Do this >> Rewrite the entries from the line with "Where should I click to: Click" to the line with "Action: coord(167,343)", changing "Exceptions" to "Settings" and leaving everything else as it is.

========================================================================

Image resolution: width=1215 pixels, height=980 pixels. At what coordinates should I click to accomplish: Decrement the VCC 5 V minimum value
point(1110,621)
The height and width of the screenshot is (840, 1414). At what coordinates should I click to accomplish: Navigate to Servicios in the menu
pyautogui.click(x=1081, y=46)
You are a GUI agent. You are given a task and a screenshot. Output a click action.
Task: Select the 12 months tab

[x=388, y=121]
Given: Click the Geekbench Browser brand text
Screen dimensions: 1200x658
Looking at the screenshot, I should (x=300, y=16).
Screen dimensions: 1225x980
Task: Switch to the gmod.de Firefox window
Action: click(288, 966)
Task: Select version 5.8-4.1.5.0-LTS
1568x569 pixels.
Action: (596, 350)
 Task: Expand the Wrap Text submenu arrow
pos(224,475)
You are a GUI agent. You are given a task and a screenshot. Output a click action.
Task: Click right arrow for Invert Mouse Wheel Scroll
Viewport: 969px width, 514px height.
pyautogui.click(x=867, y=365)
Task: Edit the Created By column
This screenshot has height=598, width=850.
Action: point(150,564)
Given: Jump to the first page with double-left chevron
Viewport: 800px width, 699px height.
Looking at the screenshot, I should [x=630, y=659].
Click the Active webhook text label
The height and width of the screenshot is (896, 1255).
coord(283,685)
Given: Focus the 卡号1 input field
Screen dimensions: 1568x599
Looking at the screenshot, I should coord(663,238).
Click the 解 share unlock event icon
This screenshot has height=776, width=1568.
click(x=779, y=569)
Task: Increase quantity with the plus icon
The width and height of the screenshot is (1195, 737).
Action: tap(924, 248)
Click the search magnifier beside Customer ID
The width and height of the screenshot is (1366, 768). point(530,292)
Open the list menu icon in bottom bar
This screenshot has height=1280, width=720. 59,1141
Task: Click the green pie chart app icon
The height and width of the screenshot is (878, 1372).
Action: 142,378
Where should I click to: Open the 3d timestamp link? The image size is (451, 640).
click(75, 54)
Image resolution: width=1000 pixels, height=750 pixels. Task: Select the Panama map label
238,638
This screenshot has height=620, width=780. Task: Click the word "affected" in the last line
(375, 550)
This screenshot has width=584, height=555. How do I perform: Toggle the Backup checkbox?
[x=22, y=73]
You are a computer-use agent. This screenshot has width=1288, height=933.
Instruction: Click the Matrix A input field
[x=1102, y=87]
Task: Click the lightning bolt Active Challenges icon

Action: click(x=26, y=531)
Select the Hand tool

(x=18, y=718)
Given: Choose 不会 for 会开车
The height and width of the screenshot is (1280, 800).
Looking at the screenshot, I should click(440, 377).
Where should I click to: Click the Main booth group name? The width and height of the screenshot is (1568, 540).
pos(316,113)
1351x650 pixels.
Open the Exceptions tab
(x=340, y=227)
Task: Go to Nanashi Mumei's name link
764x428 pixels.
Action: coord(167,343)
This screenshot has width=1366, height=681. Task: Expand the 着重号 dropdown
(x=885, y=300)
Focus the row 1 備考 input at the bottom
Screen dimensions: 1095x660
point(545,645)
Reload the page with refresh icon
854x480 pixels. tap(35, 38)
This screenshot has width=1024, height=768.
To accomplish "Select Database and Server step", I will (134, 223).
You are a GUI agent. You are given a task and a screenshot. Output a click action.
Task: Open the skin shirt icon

========================================================================

Response for this exercise >>
Where should I click to: Click the Main booth group name? The width and height of the screenshot is (1568, 540).
pos(316,113)
1351x650 pixels.
Open the Settings tab
(x=340, y=227)
Task: Go to Nanashi Mumei's name link
764x428 pixels.
Action: coord(167,343)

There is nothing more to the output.